Quali sapori verdissimi scoprire in una Scandinavia eco‑friendly?
I sapori più verdissimi da provare a Oslo sono le insalate di alghe marine, i crostini di verdure fermentate e le zuppe di erbe selvatiche raccolte nei parchi urbani.
Io viaggerò con un budget medio: alloggio in ostello o B&B eco‑friendly, pasti in bistrot di cucina plant‑based e qualche esperienza street‑food a prezzo ragionevole. Arrivare è semplice con un volo low‑cost da Milano a Oslo Gardermoen, poi prendere l’Airport Express Train o la tramvia Ruter per il centro; il sistema di trasporti pubblico è puntuale, le piste ciclabili ben tenute e le biciclette a noleggio sono ovunque. Per assaporare questi piatti è sufficiente tre giorni: un giorno per i mercati di Grünerløkka, un giorno per i ristoranti vegani del centro e un giorno per le offerte di street‑food nei parchi e lungo il waterfront.
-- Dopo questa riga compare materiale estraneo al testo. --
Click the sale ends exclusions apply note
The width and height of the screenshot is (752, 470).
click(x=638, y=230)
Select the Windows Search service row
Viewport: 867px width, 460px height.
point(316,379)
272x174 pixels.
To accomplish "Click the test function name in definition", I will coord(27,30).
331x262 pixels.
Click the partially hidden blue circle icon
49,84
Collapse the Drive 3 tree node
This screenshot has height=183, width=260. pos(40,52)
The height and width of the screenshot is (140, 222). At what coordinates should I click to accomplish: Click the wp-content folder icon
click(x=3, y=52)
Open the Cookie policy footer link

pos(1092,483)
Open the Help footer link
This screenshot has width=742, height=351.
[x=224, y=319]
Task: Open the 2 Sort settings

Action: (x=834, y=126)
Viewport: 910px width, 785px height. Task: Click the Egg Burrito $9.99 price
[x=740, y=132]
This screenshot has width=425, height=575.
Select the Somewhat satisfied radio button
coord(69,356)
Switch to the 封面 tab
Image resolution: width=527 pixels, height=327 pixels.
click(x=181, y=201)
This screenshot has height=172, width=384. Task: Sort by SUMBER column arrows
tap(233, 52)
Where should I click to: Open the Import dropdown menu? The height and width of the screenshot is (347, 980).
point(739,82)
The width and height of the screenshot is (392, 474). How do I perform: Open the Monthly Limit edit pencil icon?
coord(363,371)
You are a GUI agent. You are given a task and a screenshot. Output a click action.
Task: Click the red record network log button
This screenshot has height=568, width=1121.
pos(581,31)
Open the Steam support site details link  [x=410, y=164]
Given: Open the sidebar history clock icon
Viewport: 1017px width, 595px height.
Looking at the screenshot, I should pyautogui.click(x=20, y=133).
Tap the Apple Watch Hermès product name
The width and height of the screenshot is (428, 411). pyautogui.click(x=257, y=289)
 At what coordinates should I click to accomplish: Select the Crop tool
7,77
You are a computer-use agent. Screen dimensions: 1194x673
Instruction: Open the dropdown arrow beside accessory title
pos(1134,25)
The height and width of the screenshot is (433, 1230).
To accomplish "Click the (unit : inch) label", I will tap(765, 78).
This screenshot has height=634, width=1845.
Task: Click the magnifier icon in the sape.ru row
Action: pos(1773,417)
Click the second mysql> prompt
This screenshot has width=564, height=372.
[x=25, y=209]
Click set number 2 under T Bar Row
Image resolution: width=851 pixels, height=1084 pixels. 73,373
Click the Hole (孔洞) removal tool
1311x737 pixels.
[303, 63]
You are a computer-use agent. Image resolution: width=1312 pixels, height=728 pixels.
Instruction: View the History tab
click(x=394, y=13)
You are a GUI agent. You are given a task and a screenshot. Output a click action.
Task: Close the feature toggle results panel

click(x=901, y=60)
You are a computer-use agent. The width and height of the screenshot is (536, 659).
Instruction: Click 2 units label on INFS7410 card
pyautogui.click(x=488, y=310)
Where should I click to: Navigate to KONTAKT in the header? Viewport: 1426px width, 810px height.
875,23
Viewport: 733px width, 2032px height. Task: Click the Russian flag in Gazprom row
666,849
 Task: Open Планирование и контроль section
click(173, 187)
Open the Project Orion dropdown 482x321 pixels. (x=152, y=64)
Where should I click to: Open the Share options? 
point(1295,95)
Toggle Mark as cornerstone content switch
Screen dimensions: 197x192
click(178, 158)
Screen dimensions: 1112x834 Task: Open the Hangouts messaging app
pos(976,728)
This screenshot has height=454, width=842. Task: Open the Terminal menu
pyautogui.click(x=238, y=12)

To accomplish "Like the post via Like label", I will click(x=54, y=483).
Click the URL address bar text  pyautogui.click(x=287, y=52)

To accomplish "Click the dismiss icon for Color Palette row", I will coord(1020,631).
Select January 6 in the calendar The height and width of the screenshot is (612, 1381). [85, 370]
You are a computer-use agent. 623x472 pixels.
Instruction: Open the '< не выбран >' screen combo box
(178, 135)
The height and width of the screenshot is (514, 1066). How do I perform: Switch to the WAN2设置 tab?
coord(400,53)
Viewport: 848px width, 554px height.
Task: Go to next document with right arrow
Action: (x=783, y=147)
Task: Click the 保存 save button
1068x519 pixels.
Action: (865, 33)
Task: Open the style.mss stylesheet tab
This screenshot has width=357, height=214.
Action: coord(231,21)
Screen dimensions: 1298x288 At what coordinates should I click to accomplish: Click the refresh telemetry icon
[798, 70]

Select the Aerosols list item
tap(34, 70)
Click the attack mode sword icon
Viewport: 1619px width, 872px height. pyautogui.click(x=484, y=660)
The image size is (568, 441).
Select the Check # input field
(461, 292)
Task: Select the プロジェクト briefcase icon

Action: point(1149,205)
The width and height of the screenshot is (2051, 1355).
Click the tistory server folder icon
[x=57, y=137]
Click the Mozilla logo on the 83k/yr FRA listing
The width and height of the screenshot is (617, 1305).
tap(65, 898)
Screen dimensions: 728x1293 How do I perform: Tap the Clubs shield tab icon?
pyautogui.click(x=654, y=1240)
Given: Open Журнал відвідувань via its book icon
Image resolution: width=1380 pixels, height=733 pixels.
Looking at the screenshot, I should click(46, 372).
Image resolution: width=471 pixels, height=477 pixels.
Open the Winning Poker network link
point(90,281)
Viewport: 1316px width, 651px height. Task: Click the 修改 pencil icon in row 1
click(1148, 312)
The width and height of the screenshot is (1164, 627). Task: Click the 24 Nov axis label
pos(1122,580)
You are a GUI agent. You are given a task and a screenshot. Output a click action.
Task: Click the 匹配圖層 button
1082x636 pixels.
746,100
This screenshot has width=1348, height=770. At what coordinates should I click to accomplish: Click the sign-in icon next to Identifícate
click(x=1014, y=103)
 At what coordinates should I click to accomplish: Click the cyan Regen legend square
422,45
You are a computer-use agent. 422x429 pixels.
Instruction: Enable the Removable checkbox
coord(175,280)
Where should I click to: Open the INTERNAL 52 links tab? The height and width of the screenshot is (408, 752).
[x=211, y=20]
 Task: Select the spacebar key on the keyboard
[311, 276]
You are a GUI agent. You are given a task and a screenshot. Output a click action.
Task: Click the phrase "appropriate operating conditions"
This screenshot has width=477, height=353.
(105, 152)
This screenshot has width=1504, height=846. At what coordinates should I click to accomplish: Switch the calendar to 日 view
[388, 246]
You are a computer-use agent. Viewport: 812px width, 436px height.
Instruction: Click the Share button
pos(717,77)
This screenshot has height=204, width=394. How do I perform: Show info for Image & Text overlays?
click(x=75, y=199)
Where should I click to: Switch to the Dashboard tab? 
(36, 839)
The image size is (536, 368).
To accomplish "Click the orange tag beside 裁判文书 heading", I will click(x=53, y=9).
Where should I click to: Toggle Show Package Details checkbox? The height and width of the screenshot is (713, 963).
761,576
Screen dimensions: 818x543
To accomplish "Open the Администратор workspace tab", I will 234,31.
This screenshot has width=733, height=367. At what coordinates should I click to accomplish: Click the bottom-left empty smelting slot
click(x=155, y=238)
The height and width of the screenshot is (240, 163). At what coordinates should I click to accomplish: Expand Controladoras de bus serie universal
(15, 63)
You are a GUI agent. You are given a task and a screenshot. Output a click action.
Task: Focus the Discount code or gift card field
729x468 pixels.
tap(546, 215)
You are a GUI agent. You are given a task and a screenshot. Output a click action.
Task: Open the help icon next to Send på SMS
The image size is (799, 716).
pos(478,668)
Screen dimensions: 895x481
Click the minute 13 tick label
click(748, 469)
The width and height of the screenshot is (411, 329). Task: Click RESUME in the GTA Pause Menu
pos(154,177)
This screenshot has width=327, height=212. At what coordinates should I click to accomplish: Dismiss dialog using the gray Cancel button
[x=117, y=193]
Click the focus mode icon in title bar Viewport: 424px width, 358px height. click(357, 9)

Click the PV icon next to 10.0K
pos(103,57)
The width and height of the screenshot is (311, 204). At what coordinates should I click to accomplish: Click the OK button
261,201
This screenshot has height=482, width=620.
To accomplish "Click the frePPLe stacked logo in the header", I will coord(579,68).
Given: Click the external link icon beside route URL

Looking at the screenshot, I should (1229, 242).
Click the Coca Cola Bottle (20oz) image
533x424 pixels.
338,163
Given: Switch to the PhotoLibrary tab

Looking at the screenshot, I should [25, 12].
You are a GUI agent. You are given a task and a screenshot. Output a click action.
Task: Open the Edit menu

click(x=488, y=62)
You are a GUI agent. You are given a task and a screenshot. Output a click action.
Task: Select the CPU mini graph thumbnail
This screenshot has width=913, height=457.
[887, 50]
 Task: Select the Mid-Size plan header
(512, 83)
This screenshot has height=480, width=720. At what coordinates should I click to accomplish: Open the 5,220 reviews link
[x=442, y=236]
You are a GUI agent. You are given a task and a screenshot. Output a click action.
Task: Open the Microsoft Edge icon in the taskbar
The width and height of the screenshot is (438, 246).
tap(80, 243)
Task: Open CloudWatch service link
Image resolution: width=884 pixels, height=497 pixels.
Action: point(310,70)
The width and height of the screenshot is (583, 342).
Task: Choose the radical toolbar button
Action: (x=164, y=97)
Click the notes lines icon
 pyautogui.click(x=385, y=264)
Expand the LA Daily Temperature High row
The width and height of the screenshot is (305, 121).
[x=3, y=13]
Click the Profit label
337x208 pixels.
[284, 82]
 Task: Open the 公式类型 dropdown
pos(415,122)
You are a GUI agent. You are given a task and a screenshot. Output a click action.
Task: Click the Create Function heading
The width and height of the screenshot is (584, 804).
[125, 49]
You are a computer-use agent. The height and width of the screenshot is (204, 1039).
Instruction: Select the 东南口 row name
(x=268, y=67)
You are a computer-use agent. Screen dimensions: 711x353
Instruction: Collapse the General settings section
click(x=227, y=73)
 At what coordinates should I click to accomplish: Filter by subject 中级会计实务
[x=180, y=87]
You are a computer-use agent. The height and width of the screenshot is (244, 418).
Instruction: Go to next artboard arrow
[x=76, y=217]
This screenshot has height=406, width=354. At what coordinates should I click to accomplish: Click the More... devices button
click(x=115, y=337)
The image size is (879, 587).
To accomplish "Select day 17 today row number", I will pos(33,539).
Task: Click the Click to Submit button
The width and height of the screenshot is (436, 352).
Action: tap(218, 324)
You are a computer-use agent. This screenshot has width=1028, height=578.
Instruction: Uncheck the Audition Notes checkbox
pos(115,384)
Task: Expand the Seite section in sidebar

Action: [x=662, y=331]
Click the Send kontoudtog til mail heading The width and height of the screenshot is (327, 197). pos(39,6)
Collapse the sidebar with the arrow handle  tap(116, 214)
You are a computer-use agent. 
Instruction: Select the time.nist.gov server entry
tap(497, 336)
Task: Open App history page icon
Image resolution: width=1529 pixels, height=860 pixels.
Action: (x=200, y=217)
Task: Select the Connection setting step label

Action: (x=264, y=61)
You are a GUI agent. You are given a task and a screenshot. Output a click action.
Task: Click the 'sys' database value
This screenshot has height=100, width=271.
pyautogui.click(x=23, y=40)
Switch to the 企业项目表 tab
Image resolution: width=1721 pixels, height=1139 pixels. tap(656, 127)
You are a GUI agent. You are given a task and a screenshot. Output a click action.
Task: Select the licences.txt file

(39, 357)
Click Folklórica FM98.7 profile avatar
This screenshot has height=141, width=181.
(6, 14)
Una nota negativa è la scarsità di opzioni vegane in alcuni ristoranti tradizionali di pesce, dove il menù è ancora fortemente incentrato su prodotti animali e può risultare deludente per chi cerca solo verdure.
Un consiglio non presente nelle guide è quello di chiedere al personale di Mathallen il “grønn skogssalat” del giorno: è una composizione di erbe foraggiate direttamente dal giardino interno, servita con una vinaigrette di miele locale e semi di lino tostati, disponibile solo nelle ore del pranzo e senza prenotazione. Questo piatto offre una vera esperienza di sostenibilità e sapori autenticamente verdi della Scandinavia.